Eventually, Erich discovers some hidden bolt cutters and picks up some information about one of the Canadians' whereabouts the day of the "accident." He tells Henry Lane, who is concerned, but urges Erich to wait until they have proof before telling the other POWs. Meanwhile, Lehrmann (see the opening quote) accuses Erich of being unwilling to find the perpetrator.
The pattern of the novel is one of increasing anxiety and brutality until a crisis occurs. The logging camp setting is unique and interesting, but it's a closed environment where there are only so many things that can happen, and the arguments and incidents become somewhat repetitive. Erich starts out scarred from the shipboard fire, and, in the course of the novel, he undergoes so much physical injury that he seems destined to end up disabled. Presumably youth makes him resilient.
As the novel goes on, more logging camp "accidents" occur which endanger the prisoners. When they are invited to a dance, anti-German hostility comes to a head. Meanwhile, as Richard and his friends continues to persecute Max, Max keeps running away from home and hiding in the logging camp barn. When Max undergoes a near-lynching, he plans a prank for revenge. Erich, though sympathetic, warns him against it. Max persists, but the retaliation backfires, and, in terror and shame, he decides to flee the district.

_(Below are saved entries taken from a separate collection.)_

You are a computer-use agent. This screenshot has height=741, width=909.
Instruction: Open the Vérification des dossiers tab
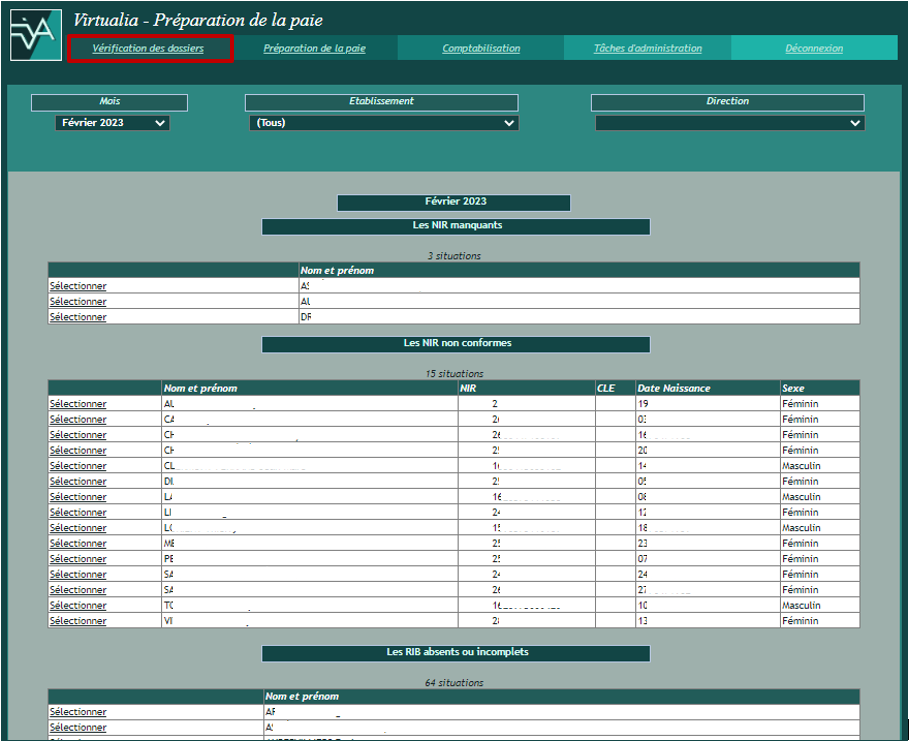point(148,48)
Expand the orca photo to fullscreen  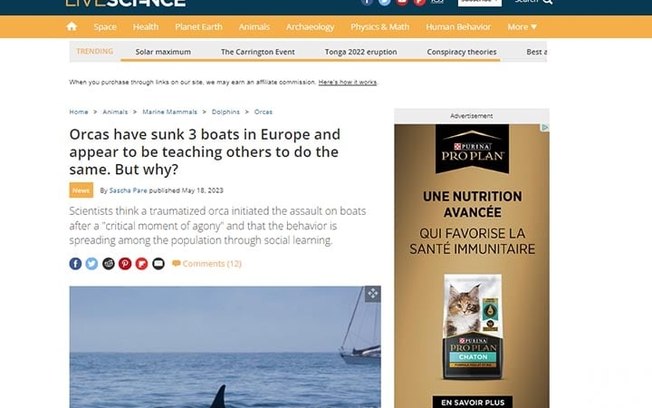click(373, 294)
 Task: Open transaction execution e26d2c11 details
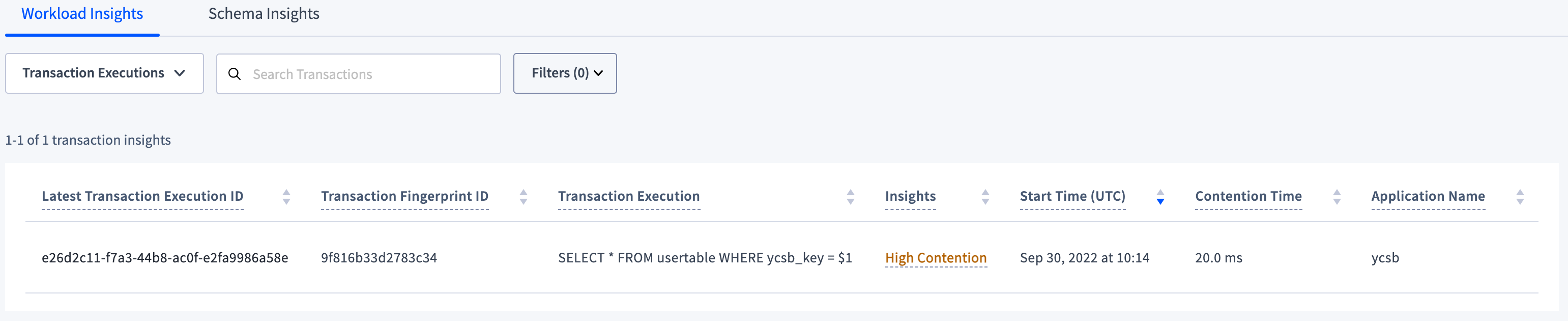[165, 257]
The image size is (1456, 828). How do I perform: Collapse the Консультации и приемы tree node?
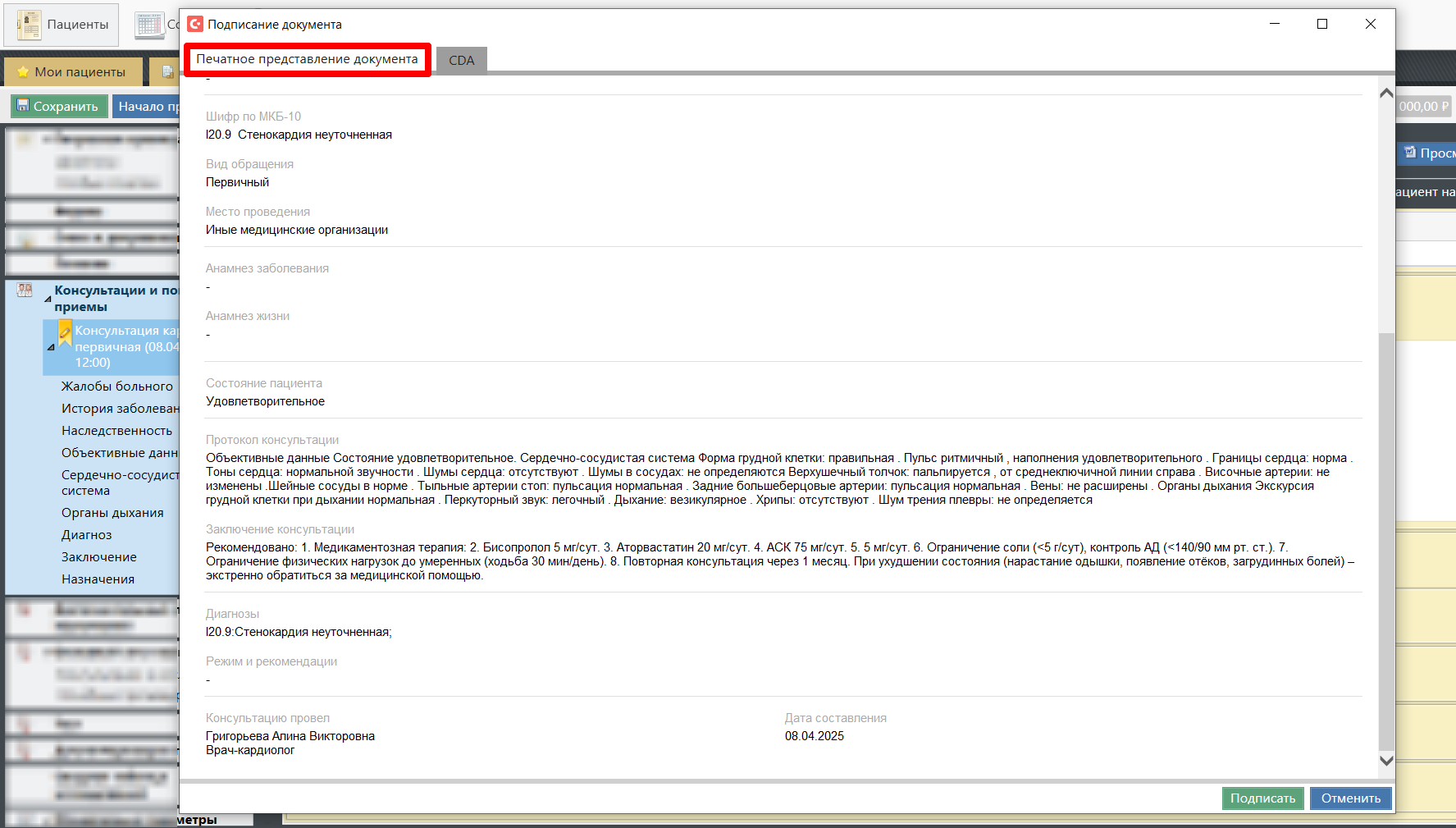click(48, 299)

Erich learns from a First Nations man nicknamed "Christmas," a seasonal worker, that Max is heading to his cabin near the Peace River. In violation of the law, Erich joins Christmas on a two day ride to find the boy, a journey that gets Erich and the reader out of the logging camp and into the scenic, rugged landscape. After more danger and violence, Max is reunited with his father, the man who cut the sloop chain is brought to justice, and Lehrmann and Hubart are taken away. Erich, in a hospital bed, is presented with two positive options for his future.
In spite of the above-mentioned solutions, the ending is unsatisfying for Erich's departure means that the friendship between him and Max will end. Bass hints that Max has grown in courage and that his father will be kinder in future, but the bullies haven't gone away. As well, the tenuous attraction between Cora and Max seems unlikely to develop. Teen readers don't need a happily-ever-after ending but might like a flash forward into a peacetime future, perhaps one in which Erich settles in Canada. After World War II ended, 6,000 German POWs asked to remain in Canada. Although all had to be returned to England and eventually to Germany, as the Geneva Convention stipulated, many came to Canada as immigrants and became citizens. An interesting article on this subject is "The Happiest Prisoners" by Graham Chandler in Legion Magazine, March 15, 2012.
Many of the fictional Max's experiences really happened to Hartmann Nagel, a friend of Bass's father whom she consulted in researching Uncertain Soldier. Nagel also provided information about logging camp life in that era. Christmas, who plays a pivotal role in finding Max, is based on a Cree man who worked part-time on Bass's grandfather's farm.
On the whole, Uncertain Soldier is an excellent novel, fascinating for its detail about Canadian rural life in the 1940s, rich in male characters with whom boys can identify, and important in theme - that one should not be too quick to judge others.